With both ends included, repeat exactly the lines of the entries below from the one containing "Open the item four submenu entry" down to the one containing "This screenshot has", and no others.

● **GIVEN DATA**
##############################

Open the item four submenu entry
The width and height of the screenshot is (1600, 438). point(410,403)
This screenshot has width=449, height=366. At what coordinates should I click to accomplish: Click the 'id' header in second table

##############################

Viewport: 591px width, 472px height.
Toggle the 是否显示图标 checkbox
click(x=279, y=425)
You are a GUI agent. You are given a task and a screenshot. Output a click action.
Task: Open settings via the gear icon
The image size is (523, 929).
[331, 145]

##############################

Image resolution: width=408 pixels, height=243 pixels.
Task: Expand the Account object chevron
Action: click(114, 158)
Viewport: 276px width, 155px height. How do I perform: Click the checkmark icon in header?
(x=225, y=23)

##############################

● **WRITTEN SOLUTION**
Open the item four submenu entry
The width and height of the screenshot is (1600, 438). point(410,403)
This screenshot has width=449, height=366. At what coordinates should I click to accomplish: Click the 'id' header in second table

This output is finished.